Los datos existen. El problema es que no llegan a quien decide
A finales de 2024, más de 1.800 millones de contadores inteligentes generaban datos en tiempo casi real en todo el mundo (Counterpoint Research, 2025). En España, el despliegue de contadores inteligentes alcanzó más del 98% de los hogares antes que en la mayoría de los países europeos; por ejemplo, Alemania solo tenía instalado un 4% en ese mismo periodo. Y ya en 2019, una sola empresa distribuidora recogía más de 500 millones de registros horarios cada día. Los datos están ahí. El problema es que no cruzan fronteras: el OT gestiona activos y redes, el IT procesa y analiza, y durante décadas ambos sistemas han operado en mundos separados. Esa desconexión crea un punto ciego donde los datos operacionales llegan tarde, incompletos o en formatos que los sistemas de gestión no pueden aprovechar. El resultado es una operación que reacciona cuando ya debería haber anticipado.
El coste de no actuar
La desconexión entre IT y OT no es una ineficiencia menor. Se traduce en decisiones que llegan tarde, en energía renovable que no se puede integrar en tiempo real y en costes de operación que acaban en la factura. El apagón del 28 de abril de 2025 recordó al sector que la complejidad del sistema ya ha superado la capacidad de respuesta de arquitecturas pensadas para otra época. No se trata de señalar fallos, sino de reconocer una realidad compartida: las redes actuales exigen visibilidad integrada para operar con seguridad. Las compañías que aborden esta integración hoy no solo reducen su exposición al riesgo, sino que ganan la capacidad de anticiparse donde antes solo podían reaccionar.

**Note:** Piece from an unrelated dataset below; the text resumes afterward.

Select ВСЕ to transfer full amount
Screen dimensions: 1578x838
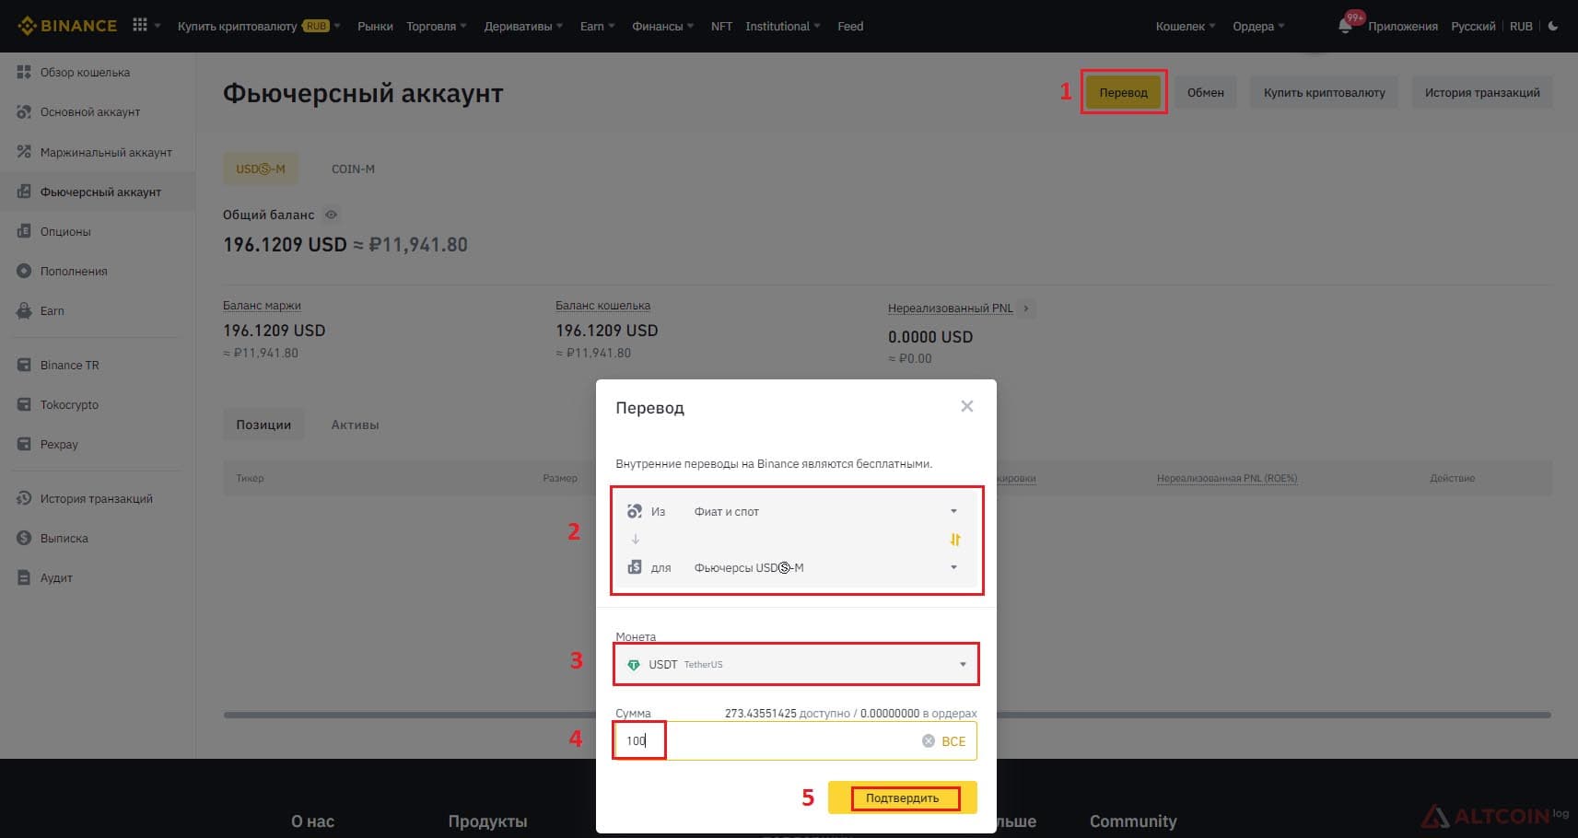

De los silos a la decisión en tiempo real
La convergencia IT-OT permite cerrar esa brecha. Cuando los datos operacionales fluyen hacia los sistemas de análisis, las compañías pueden anticipar fallos antes de que ocurran, integrar renovables en tiempo real en lugar de vertirlas, y ejecutar el mantenimiento donde y cuando realmente hace falta y no según calendario. La diferencia no está en tener más datos, sino en que lleguen a tiempo y en el formato correcto a quien tiene que actuar. El punto de partida no es la tecnología, sino el diagnóstico: entender qué información existe, dónde está bloqueada y qué decisiones no se pueden tomar por esa razón.
Una red que no puede permitirse silencios
Cuando IT y OT no comparten el mismo idioma, no es solo que la comunicación falle. Es que la red no puede operar al nivel que el sector exige: sentir, procesar y actuar en tiempo real. La convergencia IT-OT no es una hoja de ruta para el futuro. Es la condición de operación del presente.